1. Get Your Teen the Products He or She Needs

If you managed to escape having acne as a teen, you might not know what types of products you need to purchase to help him or her combat his or her own acne. To help your teen combat his or her acne, make sure that he or she has access to a body wash that contains benzoyl peroxide or salicylic acid, a face scrub that has exfoliating properties and that contains one of the previously mentioned ingredients, and a loofah so that your child can exfoliate his or her body. Purchasing these products before your teen asks for them shows that you care and are paying attention. Try not to make a huge deal about the products, however, and how they are specifically for acne because your teen is already embarrassed about his or her acne and doesn't want to feel as though you are looking at it.

2. Be Patient

Wait between one and two months of your child using these products before you escalate care. Changing a face regimen takes a great deal of time for results to show and you don't want to halt a current treatment that might be working. Give it time to see if it works.

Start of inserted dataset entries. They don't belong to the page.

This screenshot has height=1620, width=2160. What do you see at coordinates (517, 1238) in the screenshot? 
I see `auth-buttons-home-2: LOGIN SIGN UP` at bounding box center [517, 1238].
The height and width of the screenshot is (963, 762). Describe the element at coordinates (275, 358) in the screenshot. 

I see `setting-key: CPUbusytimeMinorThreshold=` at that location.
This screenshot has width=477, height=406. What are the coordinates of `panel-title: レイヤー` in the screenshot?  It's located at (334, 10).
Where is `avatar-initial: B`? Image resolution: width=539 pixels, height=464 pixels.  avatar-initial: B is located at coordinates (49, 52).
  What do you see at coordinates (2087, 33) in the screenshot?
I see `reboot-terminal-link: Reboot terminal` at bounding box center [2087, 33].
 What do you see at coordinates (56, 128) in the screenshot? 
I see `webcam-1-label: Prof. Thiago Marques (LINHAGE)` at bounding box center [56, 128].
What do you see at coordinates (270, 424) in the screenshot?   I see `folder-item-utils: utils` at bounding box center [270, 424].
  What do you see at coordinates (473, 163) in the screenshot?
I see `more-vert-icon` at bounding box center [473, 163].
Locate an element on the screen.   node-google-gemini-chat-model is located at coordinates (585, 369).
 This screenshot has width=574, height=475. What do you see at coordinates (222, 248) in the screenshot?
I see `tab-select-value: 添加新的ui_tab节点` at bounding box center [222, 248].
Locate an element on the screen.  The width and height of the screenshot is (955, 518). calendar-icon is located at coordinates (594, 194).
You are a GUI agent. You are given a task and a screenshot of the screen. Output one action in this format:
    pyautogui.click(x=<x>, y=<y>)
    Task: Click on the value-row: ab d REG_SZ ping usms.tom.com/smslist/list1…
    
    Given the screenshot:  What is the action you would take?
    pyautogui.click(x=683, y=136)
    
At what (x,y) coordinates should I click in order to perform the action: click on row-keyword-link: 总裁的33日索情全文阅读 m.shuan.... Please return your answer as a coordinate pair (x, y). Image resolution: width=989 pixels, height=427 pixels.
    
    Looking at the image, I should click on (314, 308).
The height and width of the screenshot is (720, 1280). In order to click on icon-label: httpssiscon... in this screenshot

3. Approach the Subject of a Dermatologist Gently

Say that you're going to the dermatologist and ask your teen if he or she would like an appointment. You don't want your teen to feel like the only thing that you value is his or her looks, but you also want your teen to know that you are willing to help him or her get the care that he or she needs. If your teen doesn't seem to notice his or her acne, it might be best to simply allow him or her to continue what he or she is doing. However, if he or she is having problems and is feeling bad about it, make the offer.